## REQUIRED WORK
Copy each line below that includes "agent".

## Screenshot grounding data
****

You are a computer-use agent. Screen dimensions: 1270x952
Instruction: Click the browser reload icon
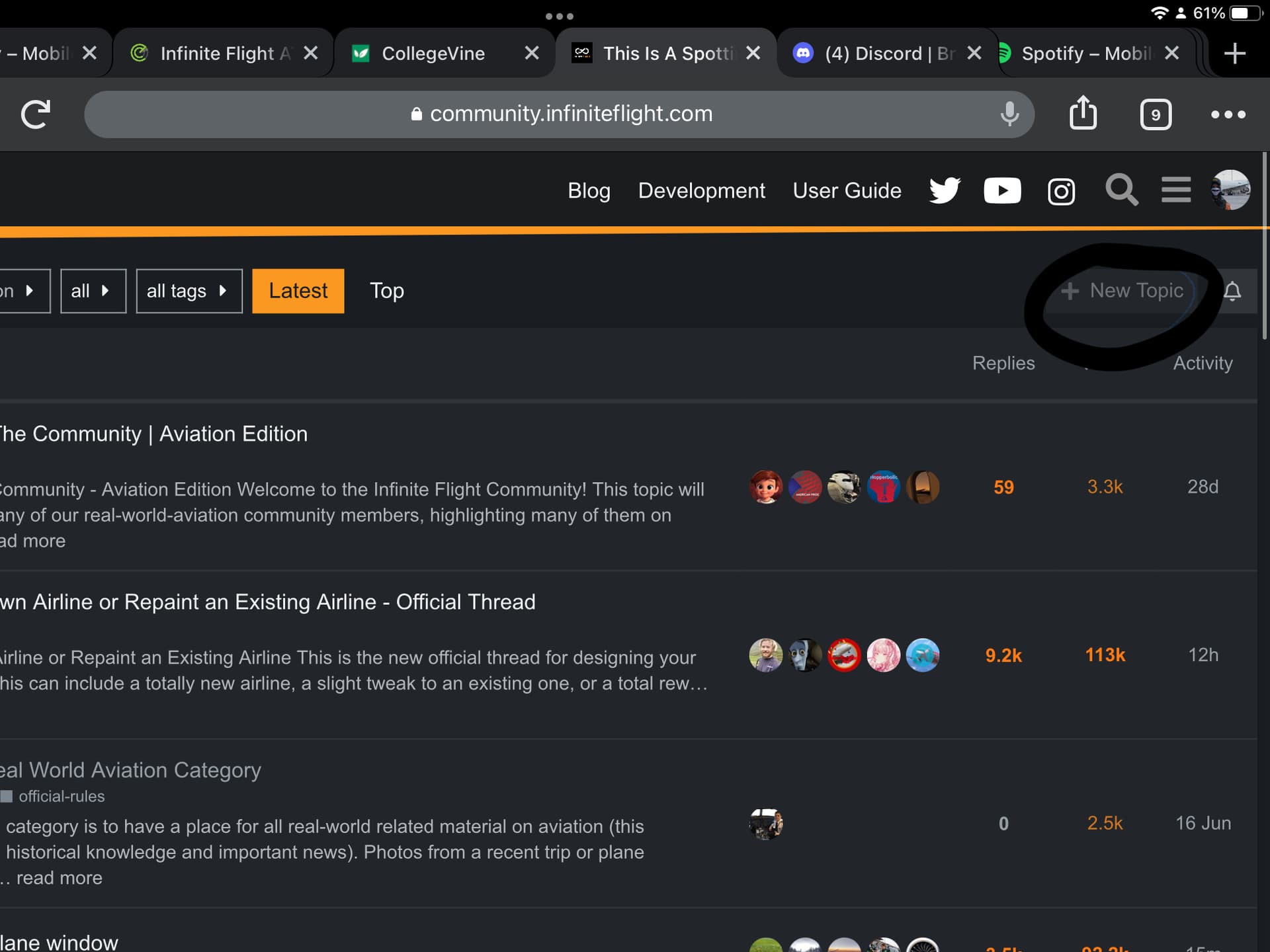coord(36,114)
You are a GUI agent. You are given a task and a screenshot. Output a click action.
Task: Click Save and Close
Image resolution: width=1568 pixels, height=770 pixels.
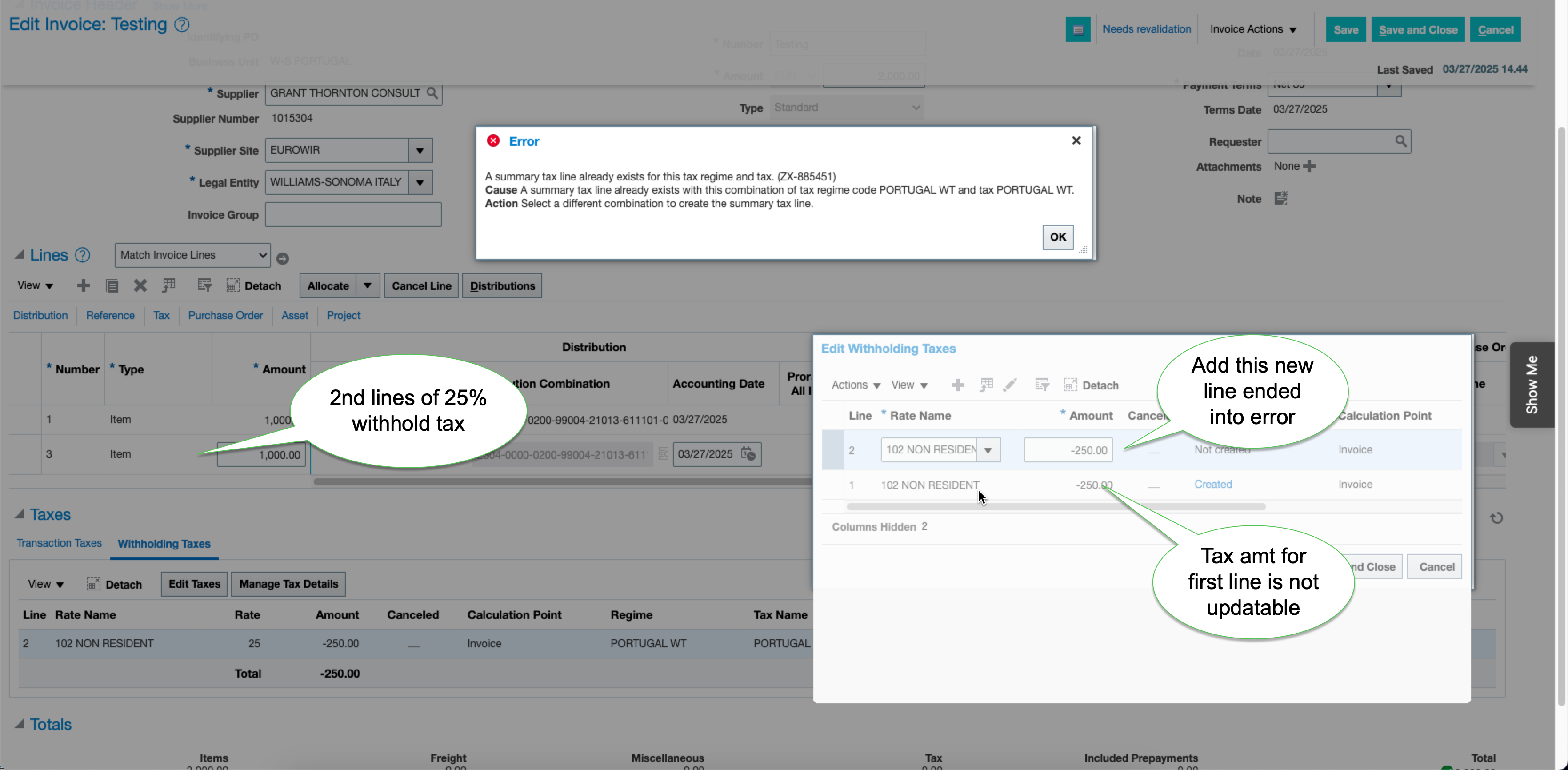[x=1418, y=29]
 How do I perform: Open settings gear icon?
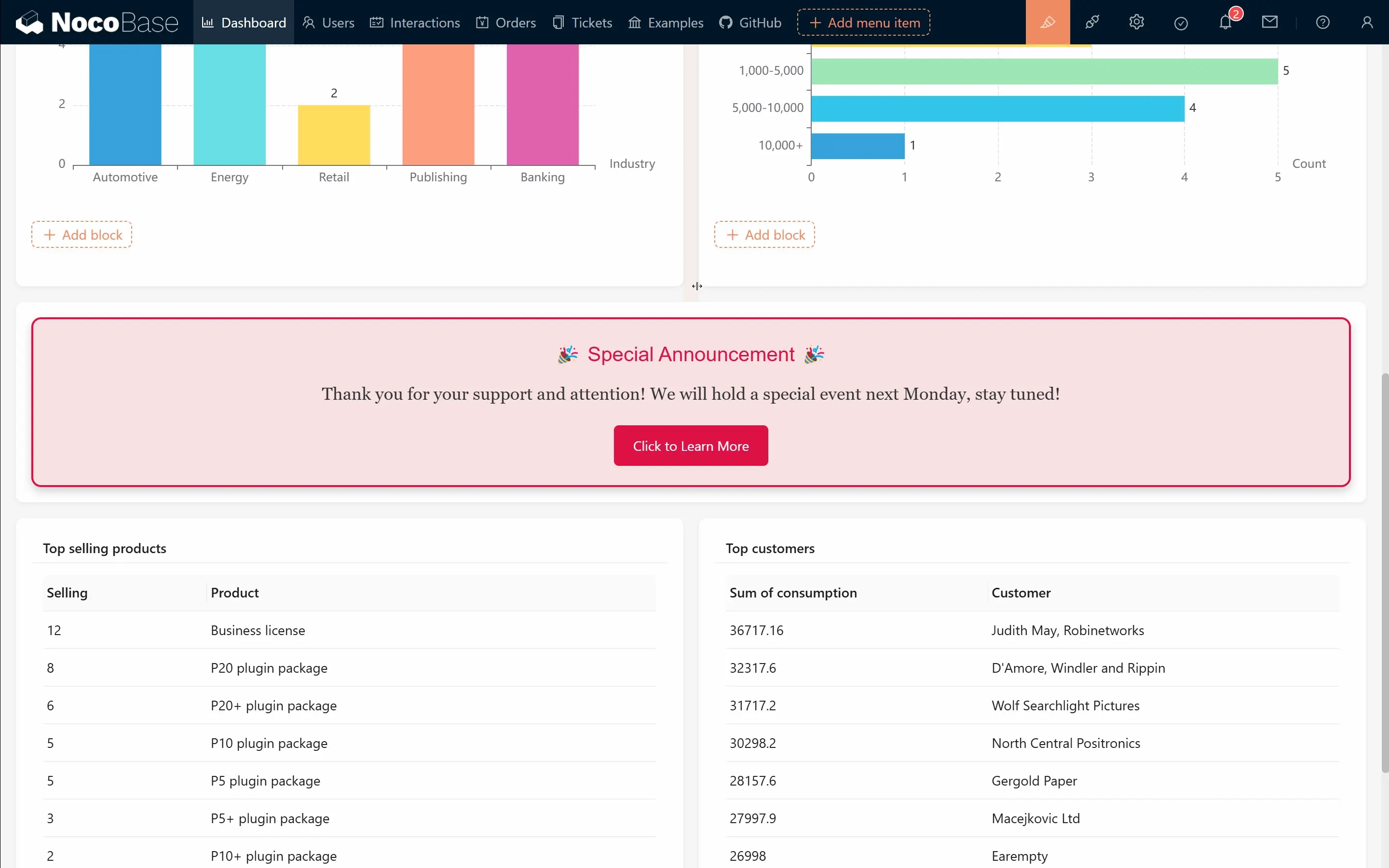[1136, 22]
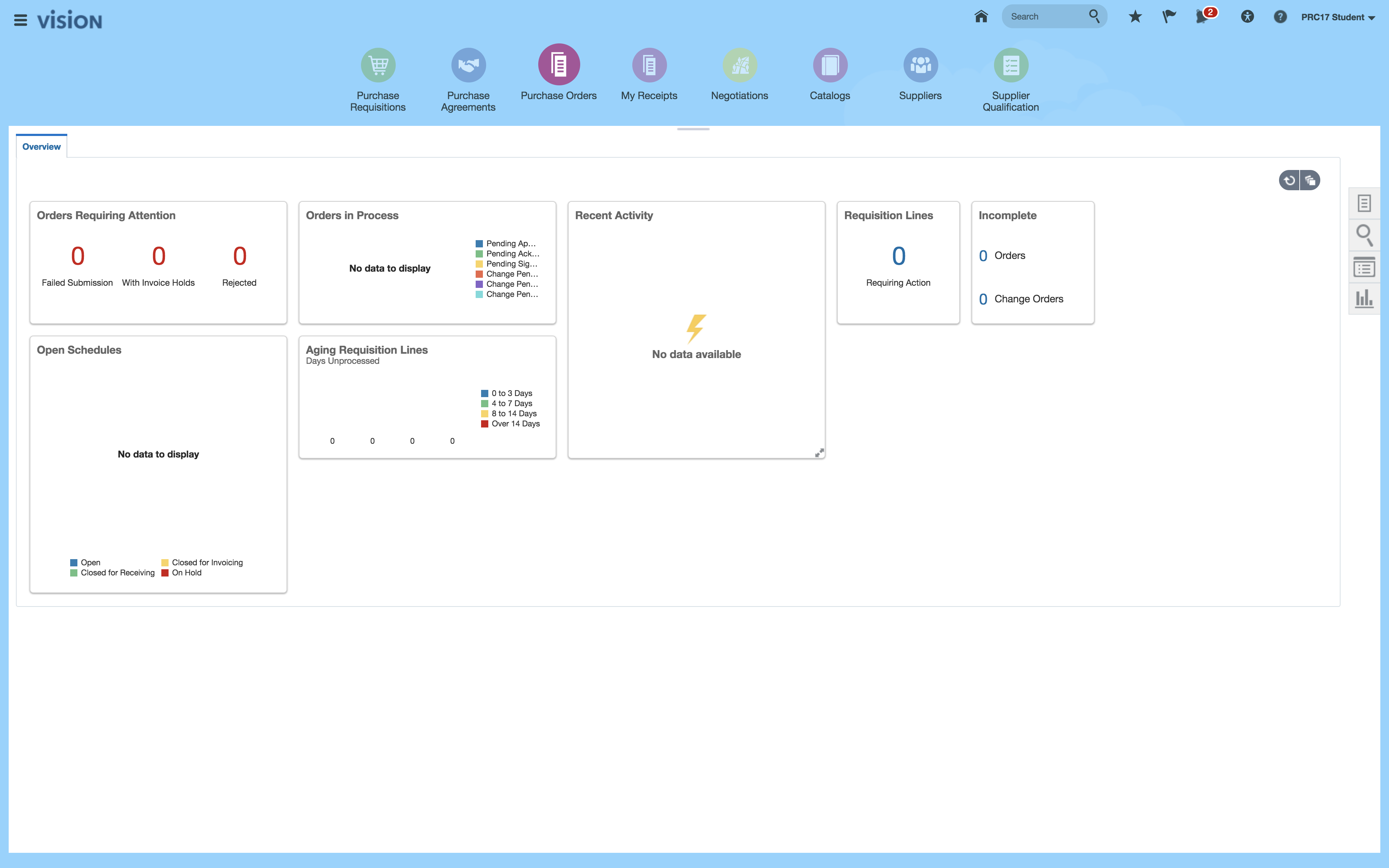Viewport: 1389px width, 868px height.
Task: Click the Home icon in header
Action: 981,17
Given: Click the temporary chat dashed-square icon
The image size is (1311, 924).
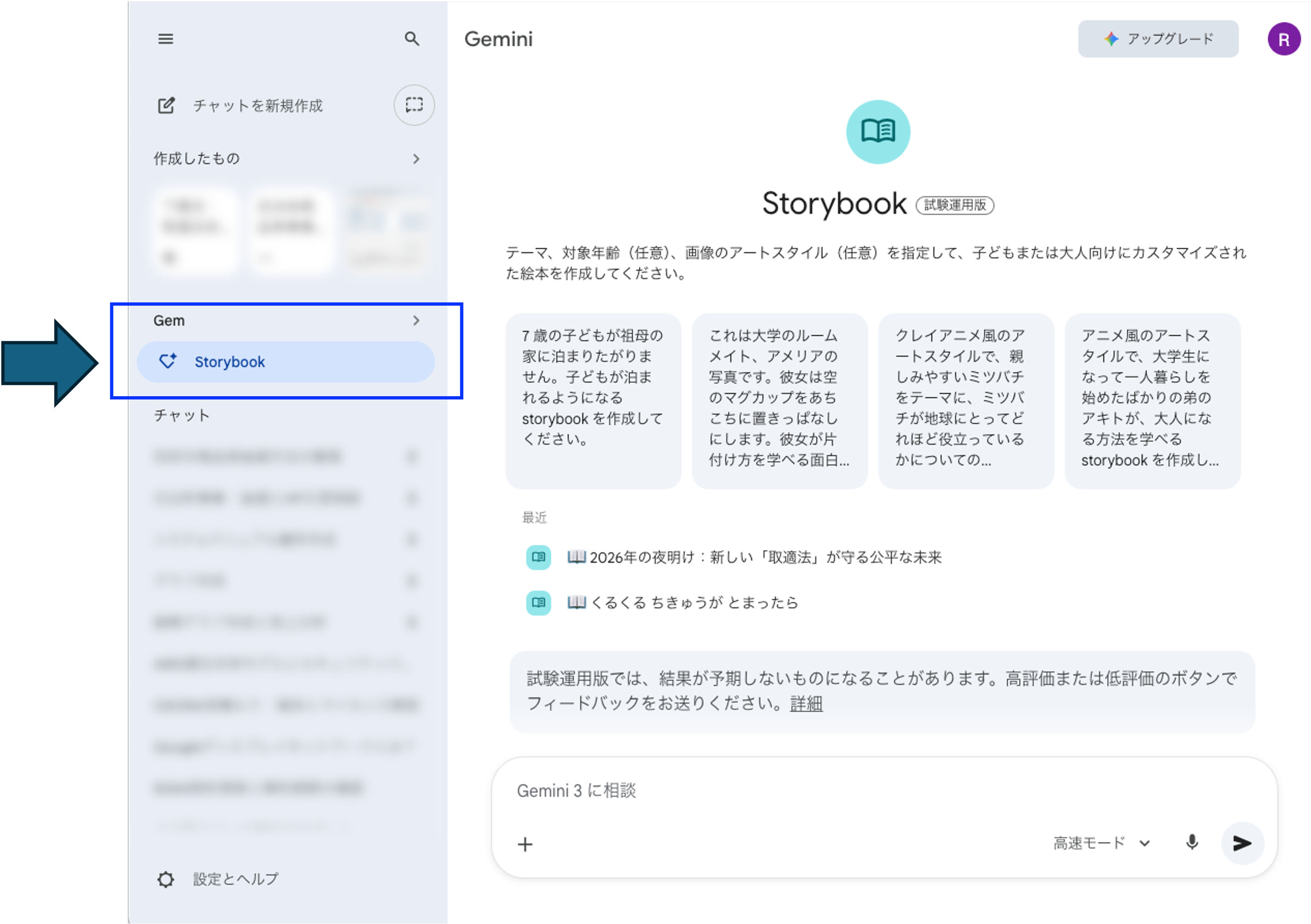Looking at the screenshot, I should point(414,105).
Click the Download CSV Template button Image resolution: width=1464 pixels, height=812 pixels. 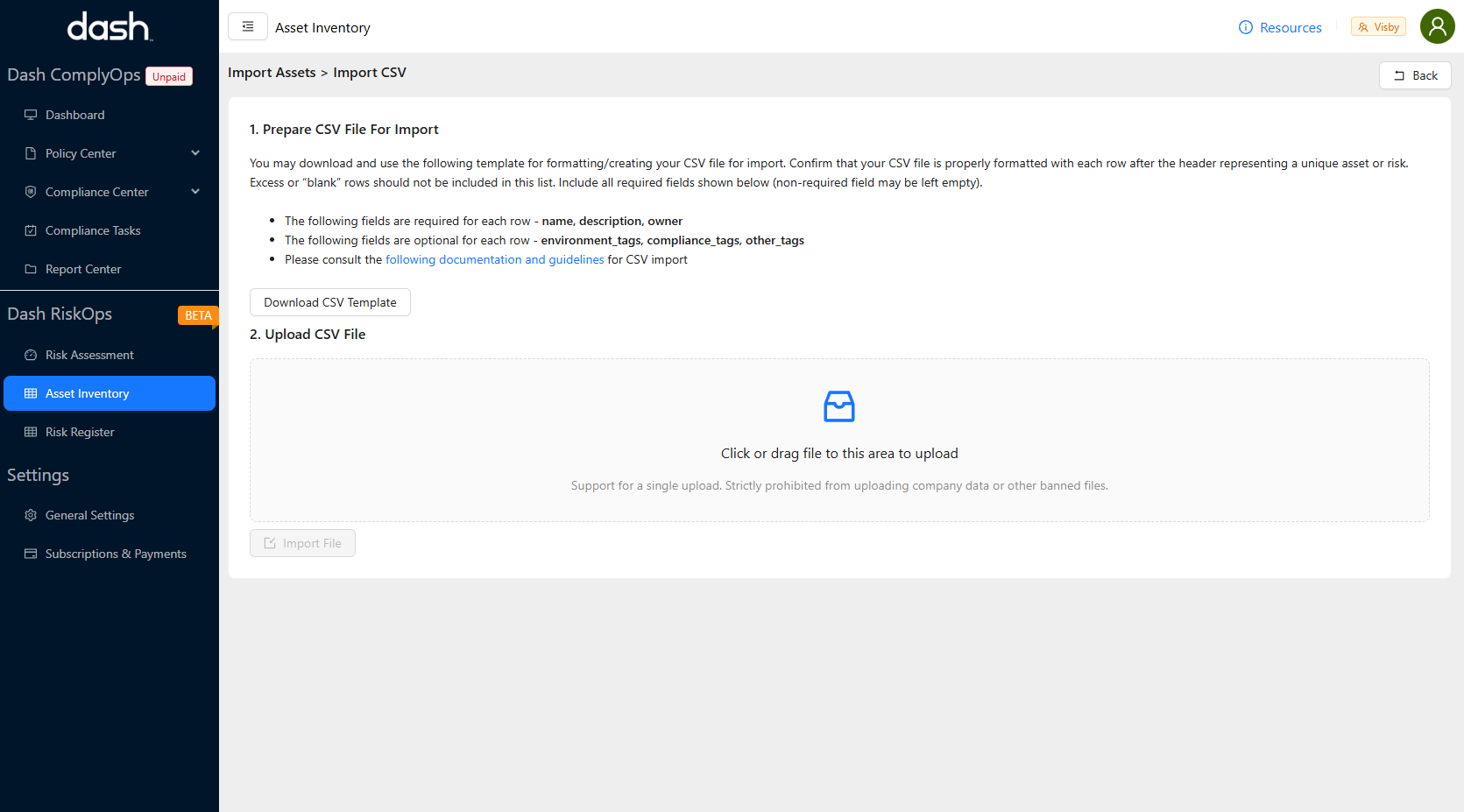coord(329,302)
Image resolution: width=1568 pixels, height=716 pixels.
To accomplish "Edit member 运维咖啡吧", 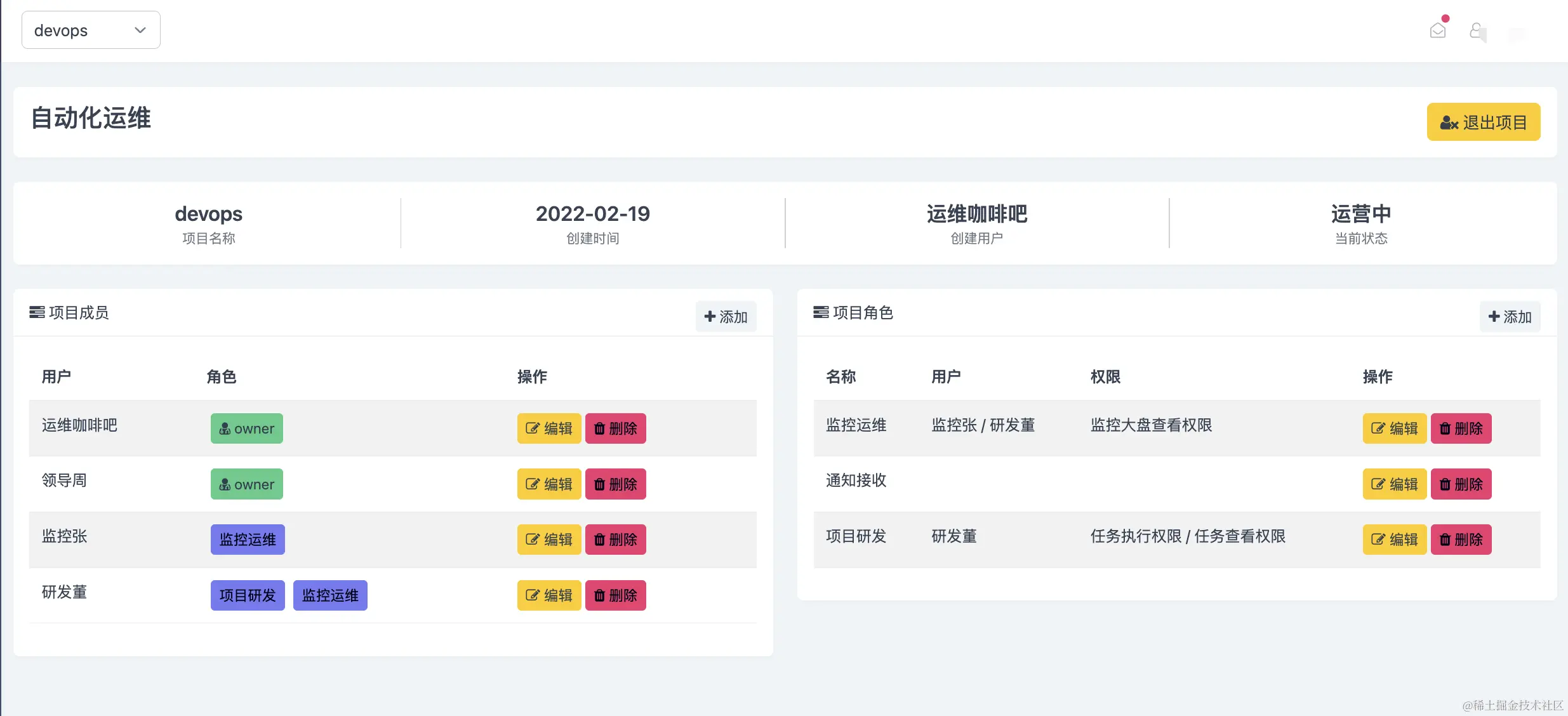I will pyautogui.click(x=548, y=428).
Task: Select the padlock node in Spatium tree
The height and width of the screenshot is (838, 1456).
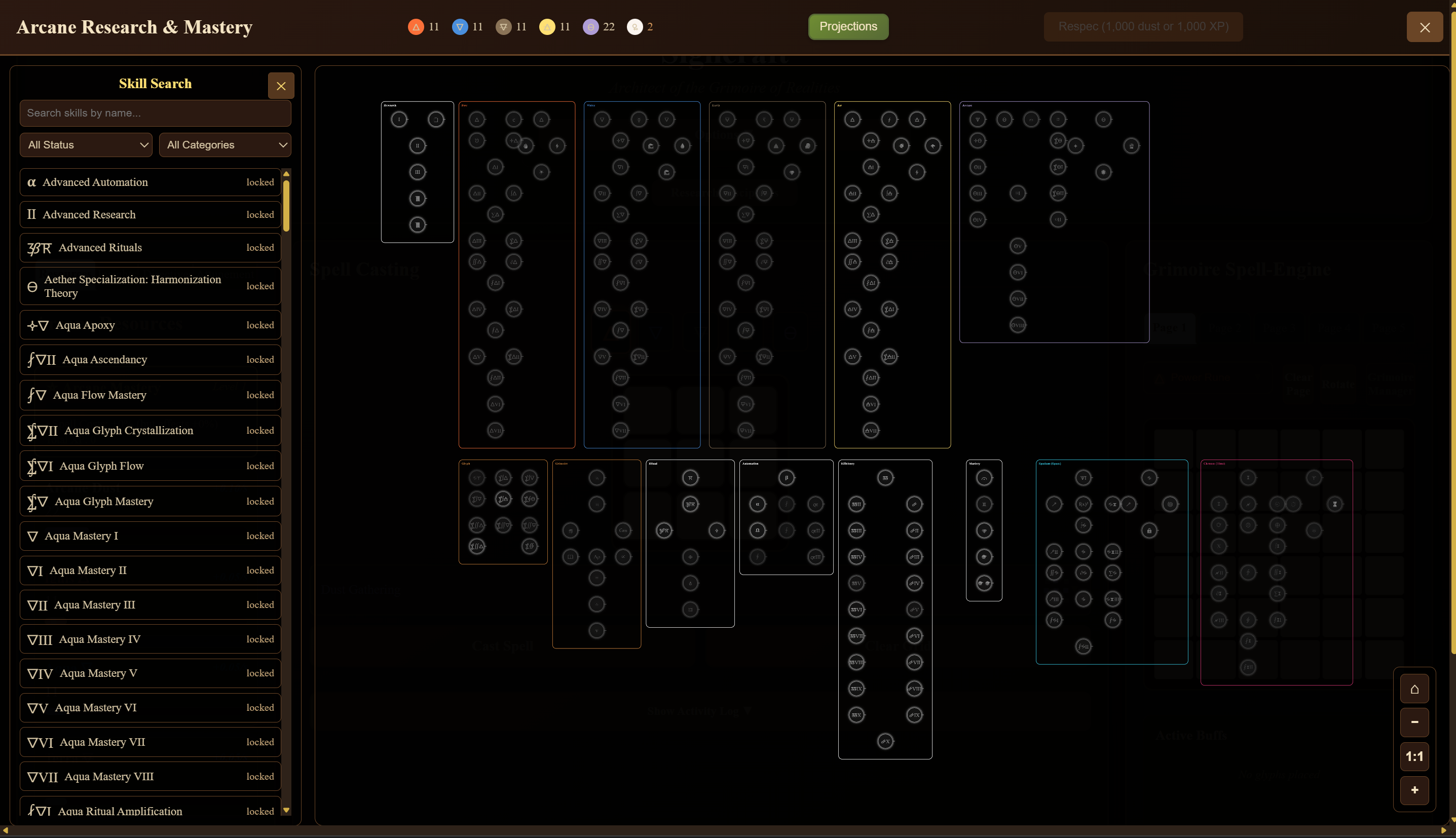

****

## RESULT OF THE EXERCISE
You are a computer-use agent. Screen dimensions: 1270x952
You are a GUI agent. You are given a task and a screenshot. Output a click action.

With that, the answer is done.